From: Steven Rostedt
Date: Wed Dec 14 2011 - 11:19:13 EST


On Wed, 2011-12-14 at 08:43 -0500, Mathieu Desnoyers wrote:

> What happens to the following sequence ?
>
> - Hit a breakpoint.
> - Execute an interrupt handler nesting over breakpoint handler (made
> possible by preempt_conditional_sti(regs) in do_int3()).
> (or take any kind of fault that switch the current stack)
> - NMI fires, not detecting that it is nested over a breakpoint handler,
> thus potentially corrupting the DEBUG stack.

Hmm, interesting, because if the interrupt hits a breakpoint, it too
will cause the corruption of the breakpoint stack. I guess this is what
the funky code is trying to protect in the breakpoint assembly, which it
still currently has a race condition too.

>
> Instead of trying to detect if we nest on a stack to find out if we need
> to change the IDT, I would recommend to unconditionally switch the int3
> IDT to use the current stack upon outermost NMI entry, and set it back
> to its usual behavior upon outermost NMI exit.

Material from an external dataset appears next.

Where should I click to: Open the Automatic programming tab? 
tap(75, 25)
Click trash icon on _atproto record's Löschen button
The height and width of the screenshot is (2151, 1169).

I really hate to add overhead to all cases for the most unlikely case.
What would be better, is to fix it in the most unlikely case code, which
would be in the breakpoint handler.

I've been pushing that I don't want the NMI ugliness to spread to other
parts of the code, but this does not have to do with just NMIs. Now we
are having the breakpoint ugliness spread to NMI and vice versa. The
real solution would be to change the do_int3() code.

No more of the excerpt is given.